Artificial Intelligence

Why Does Size Matter in Large Language Models?

When AI language models reach a certain size, architecture may matter more.

Updated January 3, 2024 | Reviewed by Lybi Ma

Key points

The size of language models may matter less than their psychology.
The key psychological component is reflection: Back up from an initial conclusion to consider more reasons.
Whether human or machine, our reasoning strategies may be more important than our cognitive capacities.

Why have language models become so impressive? Many people say that it's the size of the models. The large in 'large language models' has been thought to be key to the models' success: as the number of parameters in a model increases, its performance increases.

Size Matters, But Why?

A selection of Figure 2 from Eisape et al.

Source: Tiwalayo Eisape / arXiv

There's plenty of evidence that size matters when it comes to the performance of language models. For example, Tiwalayo Eisape and colleagues (2023) found that as the size of PaLM 2 increased from XXS to L, its performance on a logical task increased, eventually surpassing human performance (Figure 2).

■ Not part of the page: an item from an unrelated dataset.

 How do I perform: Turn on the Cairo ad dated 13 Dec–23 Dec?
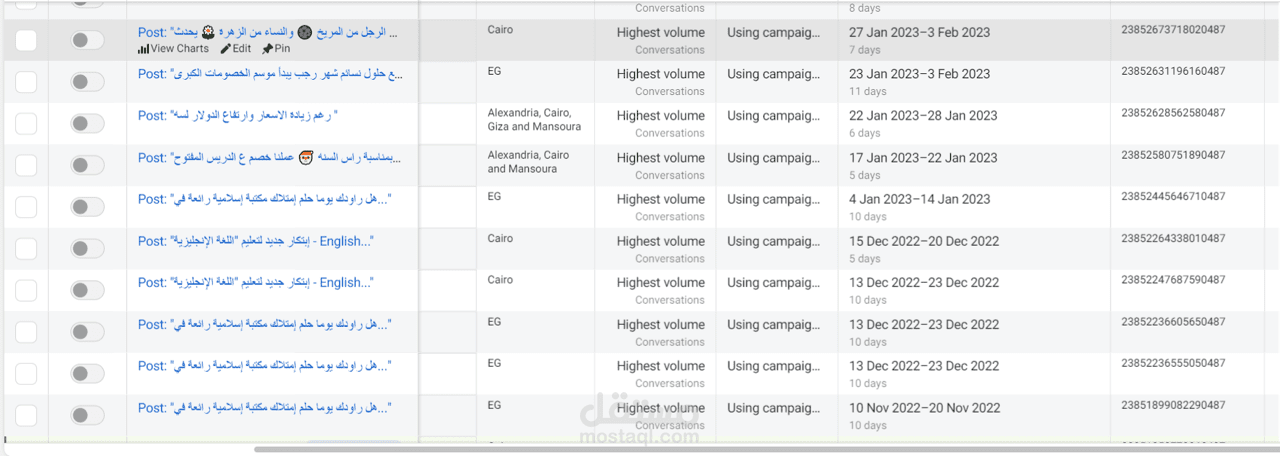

But the more interesting question is not whether size matters to the performance of language models, but why. Fortunately, Eisape and colleagues addressed this question as well. They tested which aspects explained the most variance in the model's behavior. Most of the variance (77 percent) was explained by one principal component: whether the model reconsidered the conclusion and searched for counterevidence (PC1 in Figure 7).

Figure 7 from Eisape et al. 2023

Source: Tiwalayo Eisape / arXiv

For more than a decade, philosophers and scientists have considered these two factors to be the core features of reflective or System 2 thinking (Kahneman 2011; Korsgaard 1996; Shea and Frith 2016; Byrd 2021, 2022). One way for machines to overcome faulty responses may be what seems to work for humans: step back from the initial impulse and consider more reasons (Belini-Leite 2023; Byrd and colleagues 2023).

Does Psychology Matter as Much as Size?

If the benefits of increasing the size of a language model are largely explained by the model's engagement in reflective reasoning, then can smaller language models perform as well as larger models if we design the smaller models to think more reflectively?

Junbing Yan and colleagues (2023) compared the performance of multiple language models on two benchmarks. There were two key differences between the benchmarked language models: their size (the number of parameters) and their psychology (whether the model included only an intuitive system or also included a reflective system). Yan and colleagues' Table 3 shows that psychology trumped size. Adding a reflective system to a small language model allowed it to outperform a language model that had 25 times more parameters. Even when that larger model was able to use more advanced prompt techniques, the smaller models that had a reflective system could keep up.

Table 3 from Yan and colleagues (highlighting added).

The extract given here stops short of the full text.